* Exercise
Write out the data from its first line through the line containing "point(526,81)", inclusive, as a JSON list of strings with one string per line, leaving out blank lines.

* Information provided
--- BEGIN ---

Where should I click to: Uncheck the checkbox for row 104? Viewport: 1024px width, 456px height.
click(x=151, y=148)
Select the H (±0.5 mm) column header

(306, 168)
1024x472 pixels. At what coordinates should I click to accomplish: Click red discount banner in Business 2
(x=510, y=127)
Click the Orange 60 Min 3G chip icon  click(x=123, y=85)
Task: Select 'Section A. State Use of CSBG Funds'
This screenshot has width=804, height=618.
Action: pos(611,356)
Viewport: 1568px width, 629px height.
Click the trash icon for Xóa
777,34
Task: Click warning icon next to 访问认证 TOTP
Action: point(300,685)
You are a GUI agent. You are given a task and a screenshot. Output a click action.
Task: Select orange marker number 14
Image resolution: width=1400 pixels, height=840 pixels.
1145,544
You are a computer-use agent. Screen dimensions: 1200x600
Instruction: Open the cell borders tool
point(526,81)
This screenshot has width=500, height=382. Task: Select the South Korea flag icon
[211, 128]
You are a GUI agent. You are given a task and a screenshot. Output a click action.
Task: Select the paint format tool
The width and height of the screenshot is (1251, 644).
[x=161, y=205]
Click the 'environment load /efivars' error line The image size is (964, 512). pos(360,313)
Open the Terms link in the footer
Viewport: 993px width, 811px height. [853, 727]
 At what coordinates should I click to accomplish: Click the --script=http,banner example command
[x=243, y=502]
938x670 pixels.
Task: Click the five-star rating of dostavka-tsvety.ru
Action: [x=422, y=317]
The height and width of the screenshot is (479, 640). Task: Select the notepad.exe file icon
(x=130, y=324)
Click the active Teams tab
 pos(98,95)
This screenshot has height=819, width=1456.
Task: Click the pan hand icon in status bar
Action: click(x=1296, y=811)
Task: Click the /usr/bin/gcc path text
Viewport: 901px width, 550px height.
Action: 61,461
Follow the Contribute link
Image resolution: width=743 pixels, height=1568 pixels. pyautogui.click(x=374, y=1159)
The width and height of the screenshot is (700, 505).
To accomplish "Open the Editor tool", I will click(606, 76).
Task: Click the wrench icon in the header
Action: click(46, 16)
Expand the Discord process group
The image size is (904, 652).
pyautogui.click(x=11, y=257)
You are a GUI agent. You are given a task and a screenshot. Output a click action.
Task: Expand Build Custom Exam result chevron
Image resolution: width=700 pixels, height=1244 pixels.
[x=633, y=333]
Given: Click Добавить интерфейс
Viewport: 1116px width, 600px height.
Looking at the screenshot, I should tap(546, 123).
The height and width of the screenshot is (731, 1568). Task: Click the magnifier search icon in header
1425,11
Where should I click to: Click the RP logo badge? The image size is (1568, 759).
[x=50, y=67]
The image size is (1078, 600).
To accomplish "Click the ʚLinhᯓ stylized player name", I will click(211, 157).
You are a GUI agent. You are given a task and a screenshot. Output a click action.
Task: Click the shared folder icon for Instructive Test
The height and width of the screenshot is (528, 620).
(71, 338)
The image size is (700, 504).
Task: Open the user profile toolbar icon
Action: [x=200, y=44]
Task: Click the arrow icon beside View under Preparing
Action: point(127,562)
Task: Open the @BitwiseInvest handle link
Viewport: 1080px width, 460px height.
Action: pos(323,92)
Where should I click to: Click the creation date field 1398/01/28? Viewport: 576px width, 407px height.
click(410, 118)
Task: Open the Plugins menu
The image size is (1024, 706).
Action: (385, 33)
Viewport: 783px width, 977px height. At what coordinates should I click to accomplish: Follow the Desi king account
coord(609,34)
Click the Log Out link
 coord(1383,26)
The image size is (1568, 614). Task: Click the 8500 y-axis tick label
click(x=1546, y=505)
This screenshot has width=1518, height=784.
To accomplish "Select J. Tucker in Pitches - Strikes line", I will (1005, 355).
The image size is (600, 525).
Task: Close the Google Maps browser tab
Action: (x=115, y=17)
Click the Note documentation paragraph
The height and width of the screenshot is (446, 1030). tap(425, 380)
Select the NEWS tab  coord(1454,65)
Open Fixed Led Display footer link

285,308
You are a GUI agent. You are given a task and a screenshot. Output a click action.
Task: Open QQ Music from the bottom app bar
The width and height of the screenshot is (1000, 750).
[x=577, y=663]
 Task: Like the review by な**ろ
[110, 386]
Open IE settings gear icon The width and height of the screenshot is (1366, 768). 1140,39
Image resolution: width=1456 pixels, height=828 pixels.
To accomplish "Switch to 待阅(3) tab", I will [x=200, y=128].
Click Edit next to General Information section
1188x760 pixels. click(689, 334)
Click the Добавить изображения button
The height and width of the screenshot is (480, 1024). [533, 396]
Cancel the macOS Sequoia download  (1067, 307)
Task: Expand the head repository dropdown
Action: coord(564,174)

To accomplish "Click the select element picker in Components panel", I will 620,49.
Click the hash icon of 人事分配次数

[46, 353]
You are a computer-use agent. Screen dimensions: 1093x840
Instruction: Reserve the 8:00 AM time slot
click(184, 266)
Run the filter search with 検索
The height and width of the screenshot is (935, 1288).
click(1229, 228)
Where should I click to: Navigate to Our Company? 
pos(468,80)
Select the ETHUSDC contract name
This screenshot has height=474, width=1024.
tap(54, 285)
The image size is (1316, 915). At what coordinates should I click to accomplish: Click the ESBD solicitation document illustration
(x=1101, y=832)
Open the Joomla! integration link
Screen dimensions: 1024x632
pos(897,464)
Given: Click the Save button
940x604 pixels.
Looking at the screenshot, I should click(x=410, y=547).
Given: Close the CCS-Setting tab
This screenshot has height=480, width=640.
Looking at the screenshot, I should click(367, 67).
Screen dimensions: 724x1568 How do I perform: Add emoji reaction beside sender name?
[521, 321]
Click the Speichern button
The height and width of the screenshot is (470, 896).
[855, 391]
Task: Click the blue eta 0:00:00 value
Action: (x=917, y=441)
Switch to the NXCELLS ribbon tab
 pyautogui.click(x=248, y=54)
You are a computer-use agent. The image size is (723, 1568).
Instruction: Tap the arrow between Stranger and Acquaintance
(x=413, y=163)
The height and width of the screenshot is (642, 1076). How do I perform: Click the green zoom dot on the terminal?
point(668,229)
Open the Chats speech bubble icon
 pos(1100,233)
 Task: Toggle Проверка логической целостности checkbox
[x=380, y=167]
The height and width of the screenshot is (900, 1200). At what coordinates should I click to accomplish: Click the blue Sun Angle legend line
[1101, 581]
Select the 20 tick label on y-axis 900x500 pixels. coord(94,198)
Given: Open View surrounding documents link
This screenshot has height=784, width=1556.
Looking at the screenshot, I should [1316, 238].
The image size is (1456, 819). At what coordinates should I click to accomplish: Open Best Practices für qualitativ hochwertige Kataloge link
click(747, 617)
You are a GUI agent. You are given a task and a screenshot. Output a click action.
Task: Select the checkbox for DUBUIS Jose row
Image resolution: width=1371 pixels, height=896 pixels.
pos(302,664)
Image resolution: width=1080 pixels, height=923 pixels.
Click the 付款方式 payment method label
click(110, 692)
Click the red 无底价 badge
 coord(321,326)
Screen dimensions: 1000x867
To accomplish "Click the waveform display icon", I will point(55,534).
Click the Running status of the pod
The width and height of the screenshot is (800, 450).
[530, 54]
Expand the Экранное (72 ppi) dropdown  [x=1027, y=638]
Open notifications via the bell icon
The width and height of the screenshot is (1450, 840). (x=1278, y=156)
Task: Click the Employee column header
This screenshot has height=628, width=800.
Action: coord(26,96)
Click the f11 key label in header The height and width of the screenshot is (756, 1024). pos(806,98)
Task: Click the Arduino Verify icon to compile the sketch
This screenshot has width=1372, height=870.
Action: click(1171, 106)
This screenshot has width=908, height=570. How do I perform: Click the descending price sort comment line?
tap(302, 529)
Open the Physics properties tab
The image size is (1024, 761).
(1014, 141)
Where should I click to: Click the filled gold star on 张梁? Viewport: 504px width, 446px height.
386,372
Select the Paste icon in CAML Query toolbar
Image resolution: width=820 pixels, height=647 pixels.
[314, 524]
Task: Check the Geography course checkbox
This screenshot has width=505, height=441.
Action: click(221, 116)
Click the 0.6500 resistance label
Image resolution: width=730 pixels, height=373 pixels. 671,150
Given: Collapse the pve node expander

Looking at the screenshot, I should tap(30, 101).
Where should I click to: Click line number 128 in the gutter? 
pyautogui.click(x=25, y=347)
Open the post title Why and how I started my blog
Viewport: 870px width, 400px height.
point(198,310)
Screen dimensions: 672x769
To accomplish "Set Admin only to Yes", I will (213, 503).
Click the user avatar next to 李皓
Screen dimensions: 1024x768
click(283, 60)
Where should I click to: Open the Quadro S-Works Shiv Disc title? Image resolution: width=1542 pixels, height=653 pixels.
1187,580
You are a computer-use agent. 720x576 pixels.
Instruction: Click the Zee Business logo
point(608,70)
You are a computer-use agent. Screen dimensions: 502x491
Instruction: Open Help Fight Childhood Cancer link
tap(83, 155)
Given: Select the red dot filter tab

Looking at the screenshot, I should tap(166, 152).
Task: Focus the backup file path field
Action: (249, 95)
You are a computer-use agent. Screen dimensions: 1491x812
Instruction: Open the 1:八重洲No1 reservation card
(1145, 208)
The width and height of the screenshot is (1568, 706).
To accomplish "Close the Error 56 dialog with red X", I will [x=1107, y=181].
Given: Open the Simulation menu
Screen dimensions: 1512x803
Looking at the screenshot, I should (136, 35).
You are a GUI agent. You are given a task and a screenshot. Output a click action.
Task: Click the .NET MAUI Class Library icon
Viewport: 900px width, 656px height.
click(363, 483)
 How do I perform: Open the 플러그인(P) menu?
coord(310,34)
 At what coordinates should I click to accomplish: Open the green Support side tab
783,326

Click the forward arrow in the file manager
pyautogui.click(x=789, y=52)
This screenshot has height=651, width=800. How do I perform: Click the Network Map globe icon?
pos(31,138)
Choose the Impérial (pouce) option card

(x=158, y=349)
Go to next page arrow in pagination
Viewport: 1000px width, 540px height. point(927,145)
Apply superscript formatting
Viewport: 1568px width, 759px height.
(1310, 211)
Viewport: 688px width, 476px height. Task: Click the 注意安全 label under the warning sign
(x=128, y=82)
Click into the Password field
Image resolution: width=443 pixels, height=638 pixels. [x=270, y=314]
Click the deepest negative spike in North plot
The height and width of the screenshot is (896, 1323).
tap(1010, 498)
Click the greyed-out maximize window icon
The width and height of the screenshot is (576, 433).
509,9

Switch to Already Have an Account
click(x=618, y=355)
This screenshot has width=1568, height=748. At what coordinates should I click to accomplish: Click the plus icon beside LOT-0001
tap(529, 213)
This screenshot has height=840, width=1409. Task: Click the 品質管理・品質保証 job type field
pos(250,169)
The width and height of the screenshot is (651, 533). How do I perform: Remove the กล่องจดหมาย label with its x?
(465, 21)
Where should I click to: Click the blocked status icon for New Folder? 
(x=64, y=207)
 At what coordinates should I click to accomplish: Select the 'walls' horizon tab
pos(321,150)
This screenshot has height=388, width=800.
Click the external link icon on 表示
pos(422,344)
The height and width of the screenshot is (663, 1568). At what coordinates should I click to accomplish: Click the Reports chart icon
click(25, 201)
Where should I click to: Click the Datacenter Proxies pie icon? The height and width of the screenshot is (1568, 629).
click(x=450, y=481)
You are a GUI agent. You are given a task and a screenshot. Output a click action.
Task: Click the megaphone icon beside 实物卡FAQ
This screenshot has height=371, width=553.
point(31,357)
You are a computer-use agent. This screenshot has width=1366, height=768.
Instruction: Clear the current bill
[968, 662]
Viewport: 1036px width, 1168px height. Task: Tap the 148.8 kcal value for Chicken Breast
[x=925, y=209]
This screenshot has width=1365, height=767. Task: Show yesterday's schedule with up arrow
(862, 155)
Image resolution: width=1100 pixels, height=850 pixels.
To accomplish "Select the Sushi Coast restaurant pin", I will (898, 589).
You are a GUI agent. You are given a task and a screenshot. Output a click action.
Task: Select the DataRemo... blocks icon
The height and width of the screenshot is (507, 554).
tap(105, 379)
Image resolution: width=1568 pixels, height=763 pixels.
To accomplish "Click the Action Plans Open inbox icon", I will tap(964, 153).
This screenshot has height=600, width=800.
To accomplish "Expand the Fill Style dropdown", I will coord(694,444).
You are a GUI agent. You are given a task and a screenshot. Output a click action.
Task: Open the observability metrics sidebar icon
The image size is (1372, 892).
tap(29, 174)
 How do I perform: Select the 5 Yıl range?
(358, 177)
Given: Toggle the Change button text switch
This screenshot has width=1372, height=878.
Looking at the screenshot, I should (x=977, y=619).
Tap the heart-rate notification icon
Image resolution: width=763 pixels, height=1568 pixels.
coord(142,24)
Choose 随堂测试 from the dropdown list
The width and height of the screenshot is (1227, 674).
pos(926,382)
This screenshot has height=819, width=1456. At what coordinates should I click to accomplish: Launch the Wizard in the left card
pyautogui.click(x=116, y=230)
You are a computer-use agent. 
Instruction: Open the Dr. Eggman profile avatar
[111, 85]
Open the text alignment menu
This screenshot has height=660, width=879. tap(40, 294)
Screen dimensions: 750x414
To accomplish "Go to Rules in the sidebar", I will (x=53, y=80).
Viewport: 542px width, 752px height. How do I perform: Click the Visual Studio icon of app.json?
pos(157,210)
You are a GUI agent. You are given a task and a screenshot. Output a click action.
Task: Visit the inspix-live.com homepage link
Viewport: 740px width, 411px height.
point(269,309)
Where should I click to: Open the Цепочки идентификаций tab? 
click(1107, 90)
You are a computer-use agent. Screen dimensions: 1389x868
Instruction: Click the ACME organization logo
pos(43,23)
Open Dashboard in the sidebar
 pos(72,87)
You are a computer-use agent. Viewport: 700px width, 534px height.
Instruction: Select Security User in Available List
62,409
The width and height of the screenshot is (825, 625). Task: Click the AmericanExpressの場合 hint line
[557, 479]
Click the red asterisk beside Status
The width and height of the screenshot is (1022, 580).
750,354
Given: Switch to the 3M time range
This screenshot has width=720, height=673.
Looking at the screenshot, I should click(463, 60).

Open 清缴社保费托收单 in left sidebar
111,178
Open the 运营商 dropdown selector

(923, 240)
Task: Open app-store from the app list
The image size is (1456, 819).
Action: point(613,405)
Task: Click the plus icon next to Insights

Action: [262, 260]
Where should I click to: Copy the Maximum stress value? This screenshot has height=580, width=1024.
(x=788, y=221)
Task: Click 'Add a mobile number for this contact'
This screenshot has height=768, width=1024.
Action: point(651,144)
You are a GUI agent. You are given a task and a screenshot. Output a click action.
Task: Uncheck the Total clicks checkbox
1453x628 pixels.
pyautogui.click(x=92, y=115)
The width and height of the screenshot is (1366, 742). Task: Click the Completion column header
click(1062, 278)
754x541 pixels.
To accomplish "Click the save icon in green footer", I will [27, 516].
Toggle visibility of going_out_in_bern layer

--- END ---

* Answer for the task
[
  "Where should I click to: Uncheck the checkbox for row 104? Viewport: 1024px width, 456px height.",
  "click(x=151, y=148)",
  "Select the H (±0.5 mm) column header",
  "(306, 168)",
  "1024x472 pixels. At what coordinates should I click to accomplish: Click red discount banner in Business 2",
  "(x=510, y=127)",
  "Click the Orange 60 Min 3G chip icon  click(x=123, y=85)",
  "Task: Select 'Section A. State Use of CSBG Funds'",
  "This screenshot has width=804, height=618.",
  "Action: pos(611,356)",
  "Viewport: 1568px width, 629px height.",
  "Click the trash icon for Xóa",
  "777,34",
  "Task: Click warning icon next to 访问认证 TOTP",
  "Action: point(300,685)",
  "You are a GUI agent. You are given a task and a screenshot. Output a click action.",
  "Task: Select orange marker number 14",
  "Image resolution: width=1400 pixels, height=840 pixels.",
  "1145,544",
  "You are a computer-use agent. Screen dimensions: 1200x600",
  "Instruction: Open the cell borders tool",
  "point(526,81)"
]